This repository contains a Multimodal Deep Learning Model for classifying emotions in music based on audio and lyrics. The model combines audio processing (spectrogram-based architecture) and NLP for lyrics (transformer-based) using late fusion, achieving 60.7% accuracy on the MoodyLyrics4Q dataset.
- Audio Module: Processes spectrograms with a Sarkar et al.-inspired model.
- Lyrics Module: Uses fine-tuned transformer models for emotion detection.
- Fusion Approaches: Majority voting and concatenation improve multimodal performance.

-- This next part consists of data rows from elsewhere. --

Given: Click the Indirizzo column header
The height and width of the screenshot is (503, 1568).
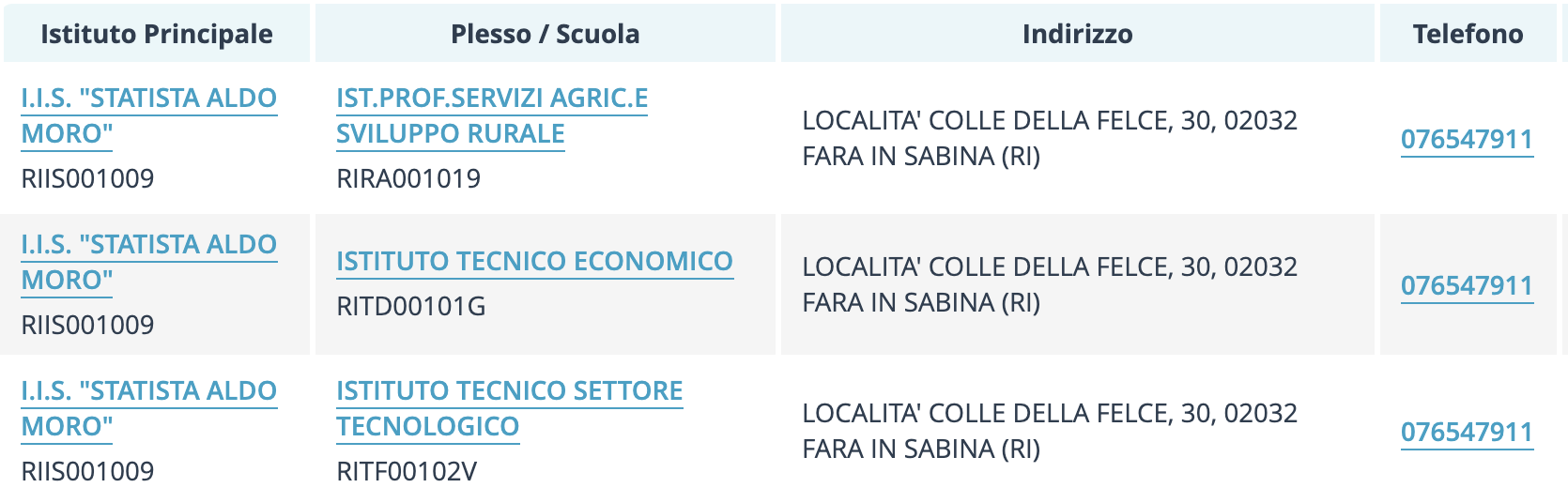Looking at the screenshot, I should [1078, 34].
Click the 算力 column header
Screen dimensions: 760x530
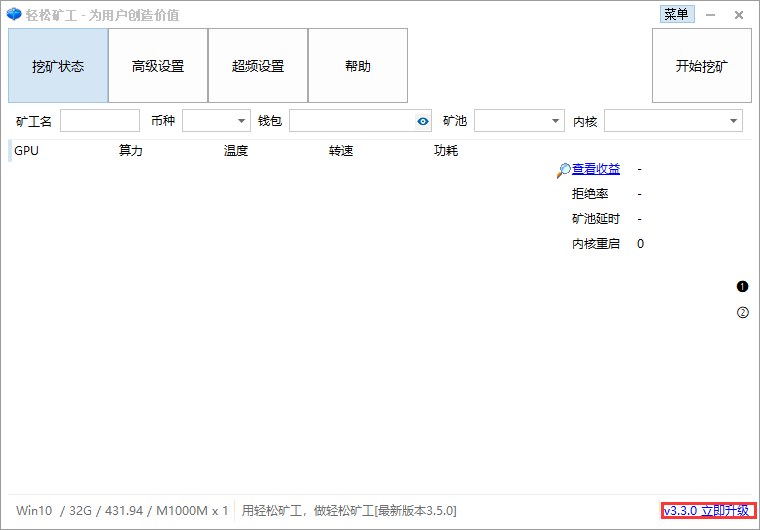pos(131,151)
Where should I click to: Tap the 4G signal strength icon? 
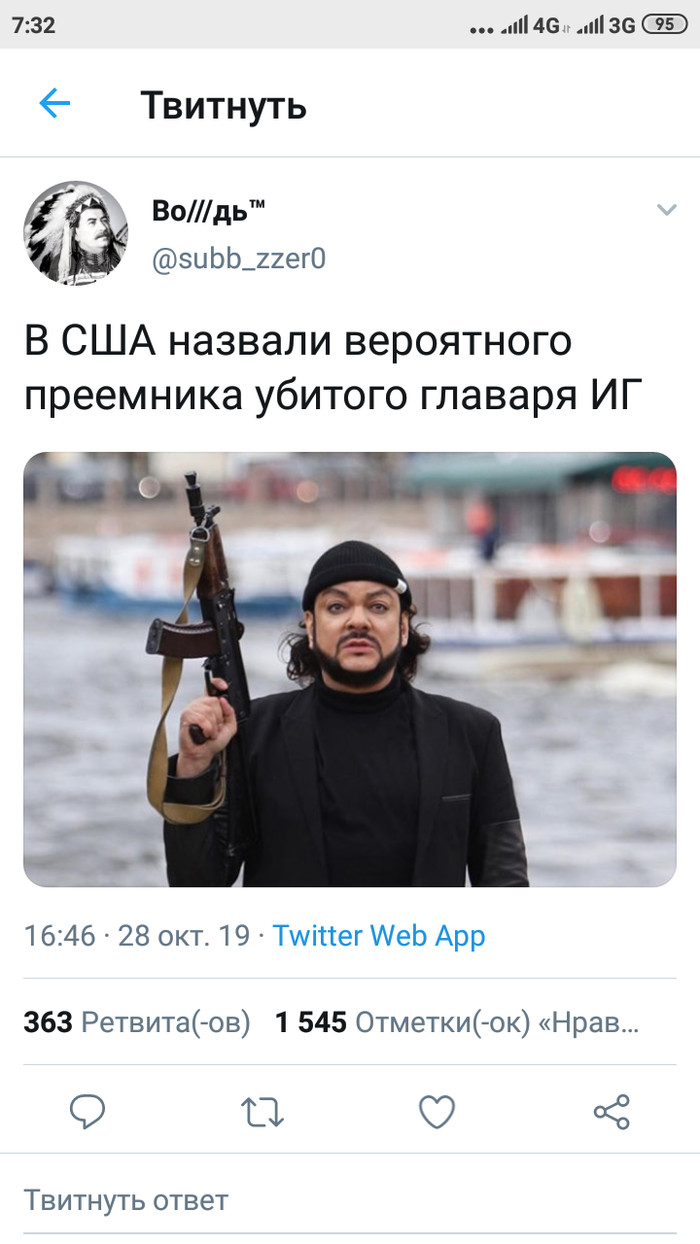(530, 25)
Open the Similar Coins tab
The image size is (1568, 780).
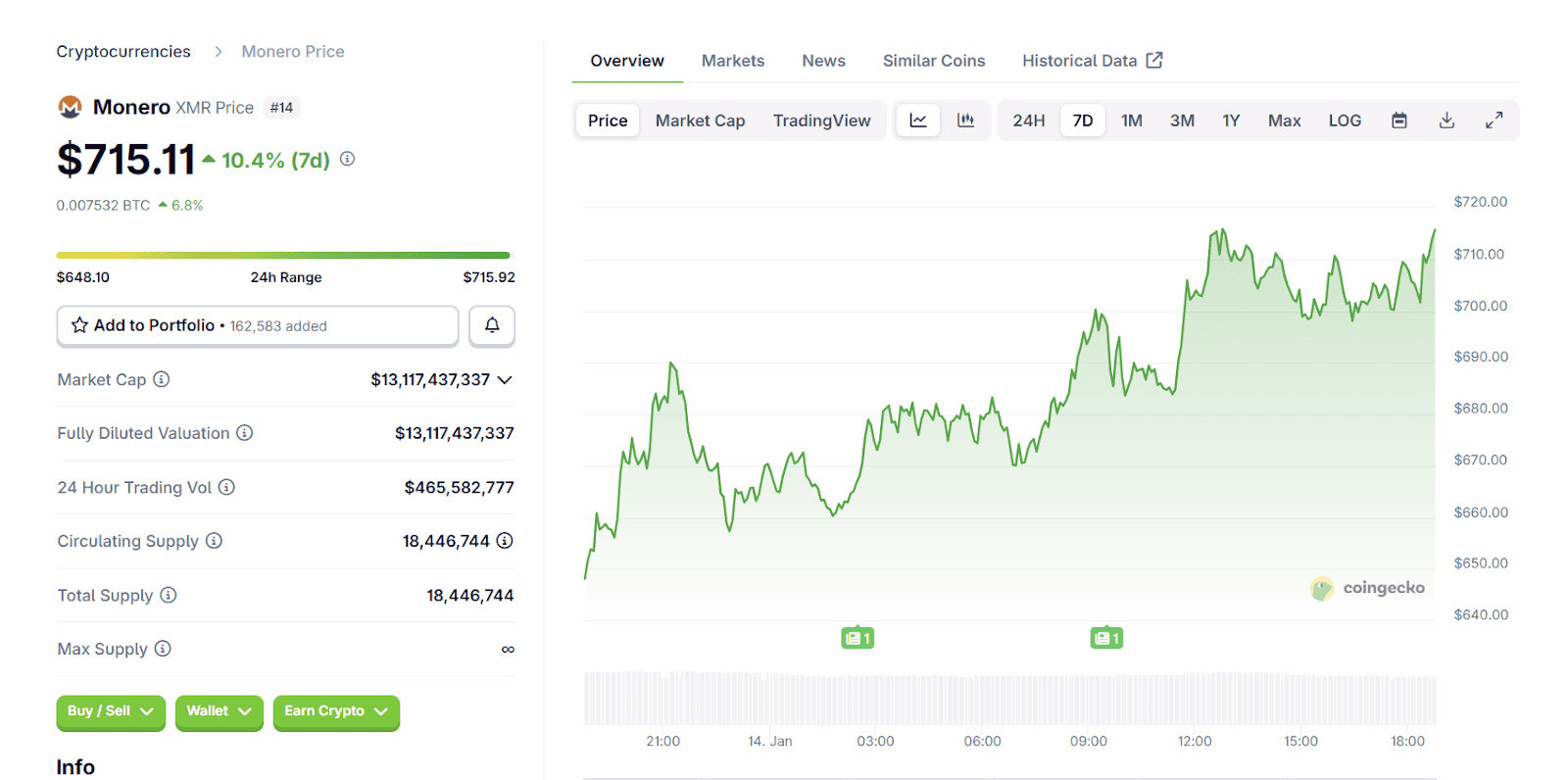coord(933,61)
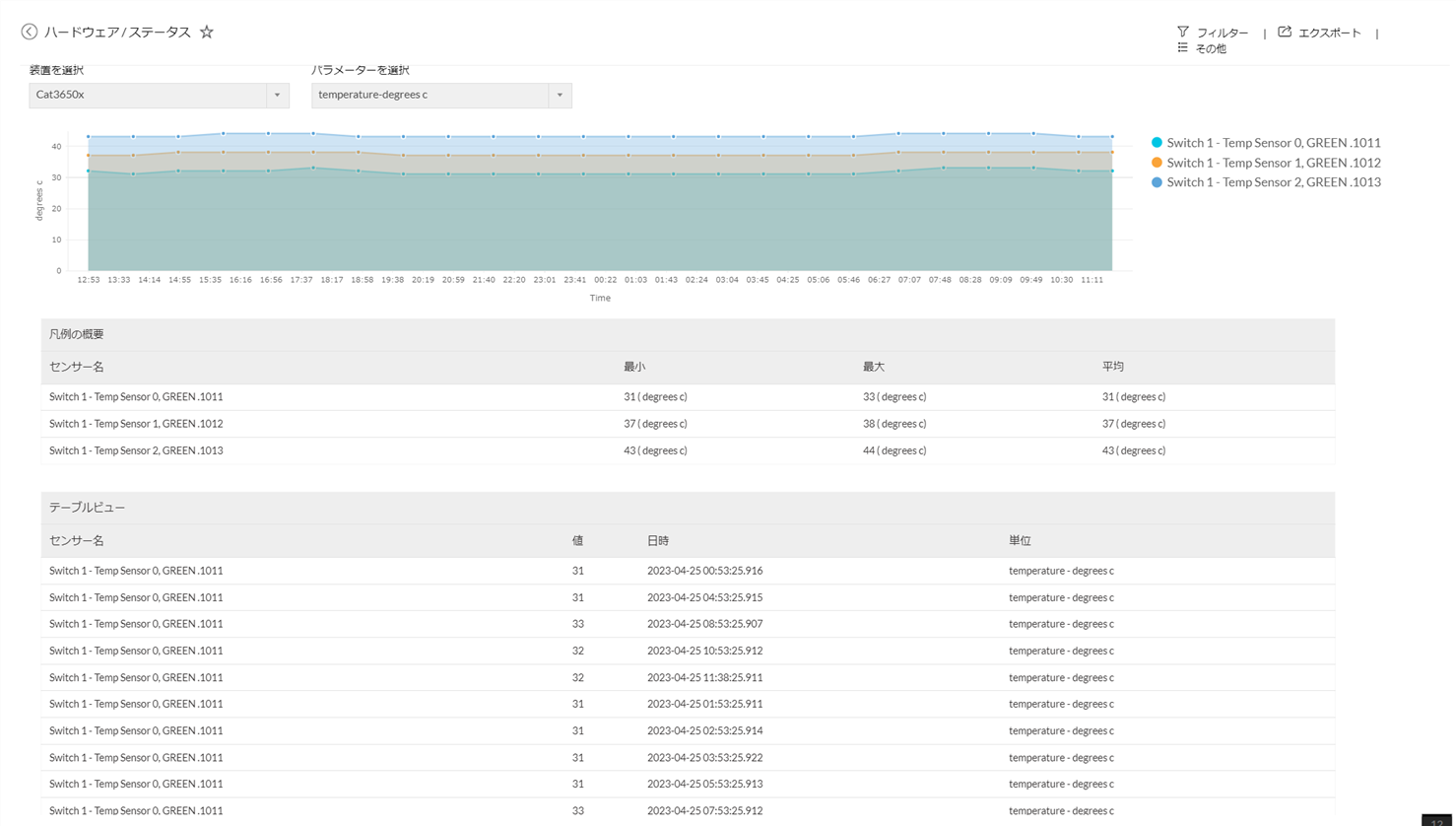This screenshot has height=826, width=1456.
Task: Click the 平均 column header in summary
Action: pyautogui.click(x=1113, y=367)
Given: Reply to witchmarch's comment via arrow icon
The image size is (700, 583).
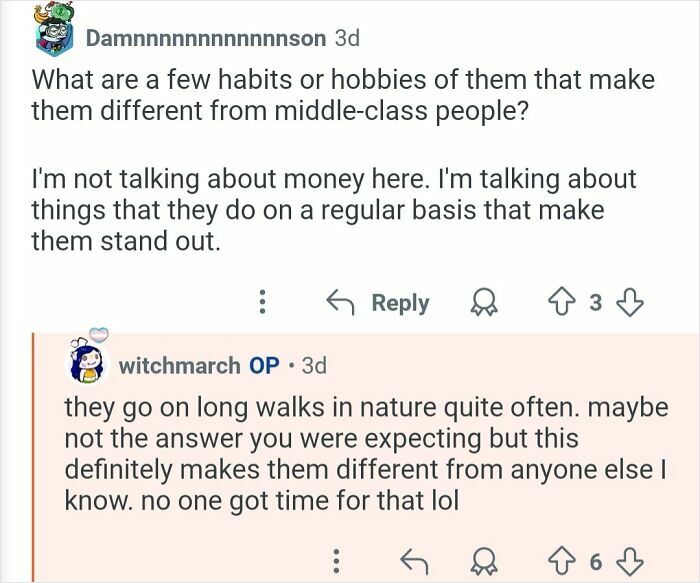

- Best Accuracy: 60.7% (majority voting).
- Performs well for "Happy" and "Relaxed" emotions, with challenges for "Sad."
- Robust across diverse musical genres and styles.
Approach | Accuracy in Literature [%] | Accuracy in This Study [%] |
---|---|---|
Classical methods (SVM) | 50 | 31.38 |
Ravdess-based architecture | 65.96 | 47.99 |
InceptionV3 | 70–90 | 53.36 |
ResNet | 77.36 | 56.04 |
VGG16 | 63.79 | 53.69 |
Sarkar et al. architecture | 68–78 | 59.06 |
Inception-ResNet | 84.91–87.24 | 56.23 |
Approach | Accuracy in Literature [%] | Accuracy in This Study [%] |
---|---|---|
Feature-based SVM | 58.0 | 55.0 |
Feature-based ANN | 58.5 | 53.9 |
Fasttext-based | - | 48.2 |
Transformer-based (XLNet) | 94.78 | 59.2 |
Ensemble Approach | Precision [%] | Recall [%] | F1-score [%] | Accuracy [%] |
---|---|---|---|---|
Majority voting | 61.5 | 60.7 | 58.8 | 60.7 |
Concatenation | 58.5 | 58.4 | 58.2 | 58.4 |
Copy repository, install necessary requirements using pip install -r requirements.txt
In order to run code formatting tool type autopep8 --global-config .pep8 --in-place --aggressive --aggressive <filepath>
.
Global configuration is placed in the .pep8
file.